A limitation of this study is that the sample size is extremely small and may not be representative of the larger population. In our sample, the time since diagnosis for patients interviewed was longer than in previous studies, suggesting longer survival rates. By nature of this non-interventional, observational study, patients who are experiencing severe symptoms or are declining rapidly may be less likely to participate in an interview. Caregivers provided valuable insights into the patient experience by proxy, and this included early stages post-diagnosis. We did not collect data from caregivers on time to death of the patients they cared for, so the survival rate of patients in this group is unclear and may be more representative of figures cited in the literature (data collected included time since diagnosis, but we did not assess how long the patients they cared for survived after diagnosis). However, this highlights the need for the dissemination of any data for this type of rare cancer, as limited available data affects the accuracy of determining survival rates.

A further limitation is the heterogeneity of the sample, in which signs and symptoms can be very different across individuals. This is confounded by the difficulty in separating symptoms associated with the disease and those due to treatment. At the early stages of the disease, most patients are impacted by aggressive treatment more than the tumor development itself. However, if not treated at all, the odds of survival are even smaller. As it is impossible to predict responders, all patients are likely treated, leaving little opportunity to develop a “true” disease-related PRO in such a rare indication. This means that (1) PROs should assess both disease and tumor-related symptoms, and (2) with more research, the differentiation between the two will become clearer.
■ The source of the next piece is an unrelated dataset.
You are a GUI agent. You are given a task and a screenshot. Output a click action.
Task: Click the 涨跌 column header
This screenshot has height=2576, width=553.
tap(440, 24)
Hence, more research needs to be published to build an evidence base.

Pragmatic and creative solutions are necessary for overcoming limitations in understanding the patient and caregiver experience of living with a rare disease [8, 9]]. Our mixed-methods study enabled the creation of a content valid PRO with preliminary item performance results. Given recruitment challenges and limited psychometric analyses, further evidence should be collected to document the scoring and psychometric performance of the final PRO tool. In this rare disease context, the benefit of within-trial interviews to bring additional data on the experience of patients including meaningful within-patient changes should be considered.

Conclusions

Further psychometric validation evidence is needed to support the use of this bespoke PRO, but identification of items (qualitative) and preliminary data (quantitative) in this population provide initial solutions to the research and clinical community attempting to assess treatments for NUT carcinoma patients.